---------- Data supplied ----------

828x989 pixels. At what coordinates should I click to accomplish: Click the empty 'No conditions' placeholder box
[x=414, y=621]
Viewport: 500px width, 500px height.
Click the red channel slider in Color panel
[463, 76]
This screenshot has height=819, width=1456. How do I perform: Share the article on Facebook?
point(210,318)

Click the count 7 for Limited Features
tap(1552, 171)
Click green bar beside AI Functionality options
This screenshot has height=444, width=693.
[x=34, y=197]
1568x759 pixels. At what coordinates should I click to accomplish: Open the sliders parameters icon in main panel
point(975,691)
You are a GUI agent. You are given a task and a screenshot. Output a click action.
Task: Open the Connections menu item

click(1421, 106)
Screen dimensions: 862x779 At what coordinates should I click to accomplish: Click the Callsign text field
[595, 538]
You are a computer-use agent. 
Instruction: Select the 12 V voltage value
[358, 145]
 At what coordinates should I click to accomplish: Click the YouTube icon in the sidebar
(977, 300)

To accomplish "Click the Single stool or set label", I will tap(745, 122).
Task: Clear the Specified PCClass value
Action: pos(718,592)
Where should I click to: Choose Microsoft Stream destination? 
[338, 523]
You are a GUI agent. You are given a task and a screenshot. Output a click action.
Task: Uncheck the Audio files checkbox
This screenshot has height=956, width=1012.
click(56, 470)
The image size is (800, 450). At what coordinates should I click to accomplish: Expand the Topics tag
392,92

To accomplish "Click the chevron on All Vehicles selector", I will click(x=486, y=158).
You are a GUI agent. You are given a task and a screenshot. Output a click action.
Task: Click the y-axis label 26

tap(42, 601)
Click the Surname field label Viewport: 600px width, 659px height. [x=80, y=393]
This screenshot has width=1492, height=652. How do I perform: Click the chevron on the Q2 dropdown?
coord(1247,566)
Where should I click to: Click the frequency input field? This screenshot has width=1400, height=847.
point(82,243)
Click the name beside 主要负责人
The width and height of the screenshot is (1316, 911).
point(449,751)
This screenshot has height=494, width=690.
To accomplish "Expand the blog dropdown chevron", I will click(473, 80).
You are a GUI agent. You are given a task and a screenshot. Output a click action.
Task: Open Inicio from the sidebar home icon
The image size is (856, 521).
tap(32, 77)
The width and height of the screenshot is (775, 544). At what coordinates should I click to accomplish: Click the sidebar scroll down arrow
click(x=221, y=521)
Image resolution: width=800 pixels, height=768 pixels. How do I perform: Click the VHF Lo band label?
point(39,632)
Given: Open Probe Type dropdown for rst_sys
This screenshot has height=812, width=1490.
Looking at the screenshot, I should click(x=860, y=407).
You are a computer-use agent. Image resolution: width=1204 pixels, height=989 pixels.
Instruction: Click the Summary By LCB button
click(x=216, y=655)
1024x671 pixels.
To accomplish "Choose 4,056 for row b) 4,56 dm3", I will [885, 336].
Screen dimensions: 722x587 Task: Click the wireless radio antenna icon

----------

■ **Problem statement**: Convert the listing from the line that contains "Click the name beside 主要负责人" through the end of the listing into a JSON list of strings, one string per line, omitting blank lines.

■ **Full answer**:
[
  "Click the name beside 主要负责人",
  "The width and height of the screenshot is (1316, 911).",
  "point(449,751)",
  "This screenshot has height=494, width=690.",
  "To accomplish \"Expand the blog dropdown chevron\", I will click(473, 80).",
  "You are a GUI agent. You are given a task and a screenshot. Output a click action.",
  "Task: Open Inicio from the sidebar home icon",
  "The image size is (856, 521).",
  "tap(32, 77)",
  "The width and height of the screenshot is (775, 544). At what coordinates should I click to accomplish: Click the sidebar scroll down arrow",
  "click(x=221, y=521)",
  "Image resolution: width=800 pixels, height=768 pixels. How do I perform: Click the VHF Lo band label?",
  "point(39,632)",
  "Given: Open Probe Type dropdown for rst_sys",
  "This screenshot has height=812, width=1490.",
  "Looking at the screenshot, I should click(x=860, y=407).",
  "You are a computer-use agent. Image resolution: width=1204 pixels, height=989 pixels.",
  "Instruction: Click the Summary By LCB button",
  "click(x=216, y=655)",
  "1024x671 pixels.",
  "To accomplish \"Choose 4,056 for row b) 4,56 dm3\", I will [885, 336].",
  "Screen dimensions: 722x587 Task: Click the wireless radio antenna icon"
]